Secretary of State Hillary Rodham Clinton and Defense Secretary Robert Gates urged Jones to cancel the event, the AP reports.

"It is regrettable that a pastor in Gainesville, Florida, with a church of no more than 50 people can make this outrageous and distrustful, disgraceful plan and get the world's attention, but that's the world we live in right now," Clinton said in remarks to the Council on Foreign Relations.

Mikulski's comments followed a statement Tuesday by Sen. Benjamin L. Cardin, a Maryland Democrat, and Rep. Alcee L. Hastings, the chairman and co-chairman of the Helsinki Commission, condemning anti-Muslim rhetoric from opponents of the Park51 Islamic center proposed for Lower Manhattan near Ground Zero.

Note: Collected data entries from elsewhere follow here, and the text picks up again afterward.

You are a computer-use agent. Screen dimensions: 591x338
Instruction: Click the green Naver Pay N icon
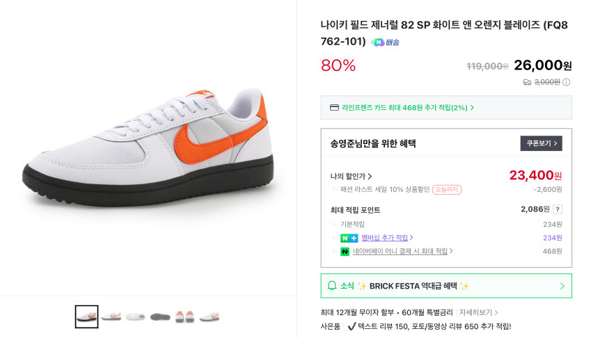tap(345, 252)
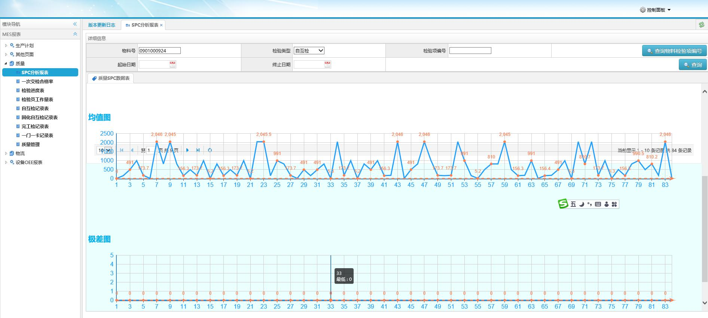The image size is (708, 318).
Task: Switch to the 版本更新日志 tab
Action: click(102, 25)
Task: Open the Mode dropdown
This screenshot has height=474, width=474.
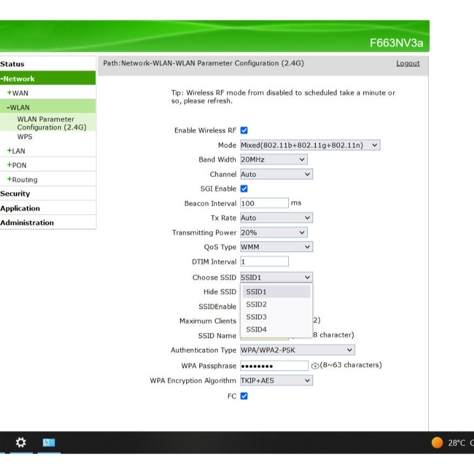Action: [x=310, y=145]
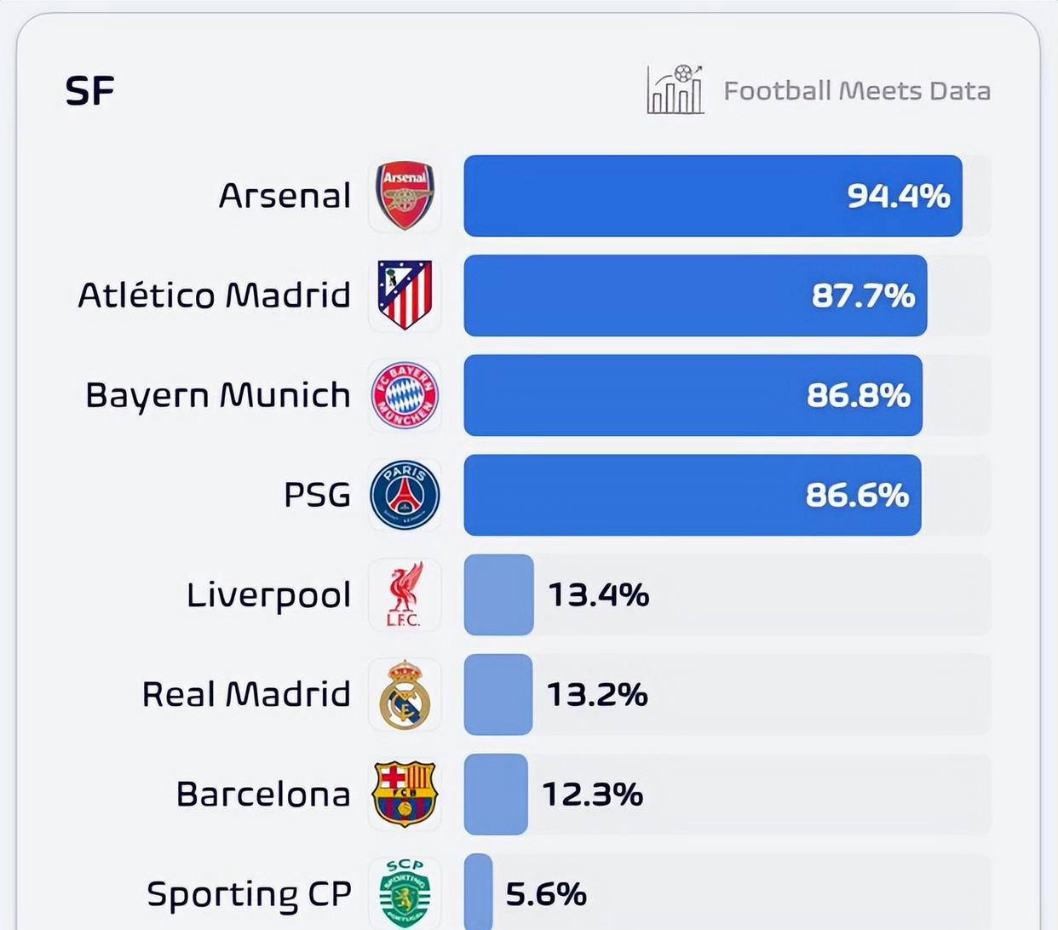Select the Real Madrid team name
The height and width of the screenshot is (930, 1058).
coord(246,694)

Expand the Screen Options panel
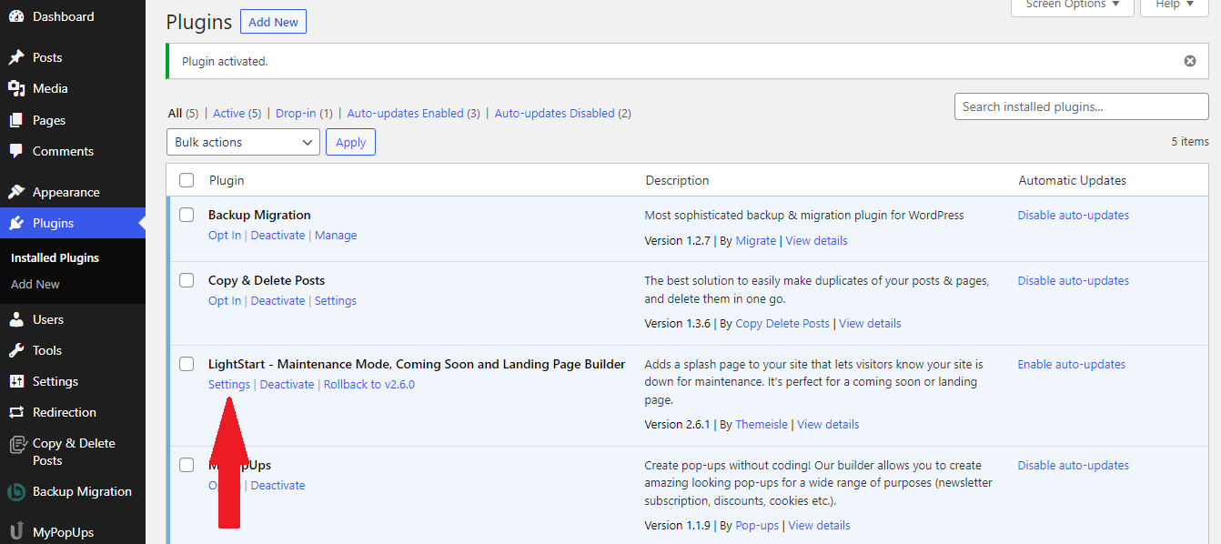(1072, 5)
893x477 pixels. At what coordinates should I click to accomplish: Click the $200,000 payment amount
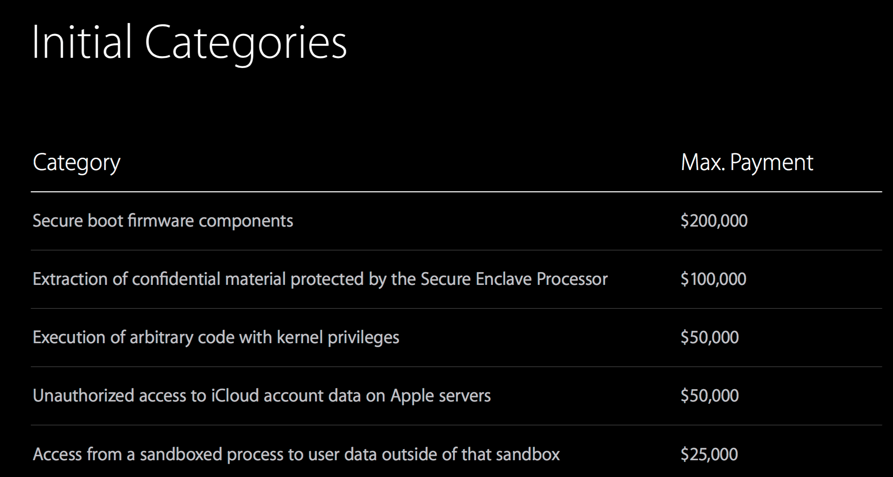click(714, 220)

"In a country founded on the principles of religious freedom we should not be in the business of picking and choosing when to apply those principles," they said. "It is unfortunate that so many national leaders have said they would deny Muslims or persons of any faith the right to build a place of worship."

Mikulski called on religious, political and community leaders to denounce the "hateful" Quran burning.

"It could incite hate crimes like the burning of mosques and churches and the defacement of synagogues," she said. "These are hate crimes that should be prosecuted to the fullest extent of the law. The actions of Pastor Terry Jones and his church are dangerous and despicable. They are an insult to America and all that we value."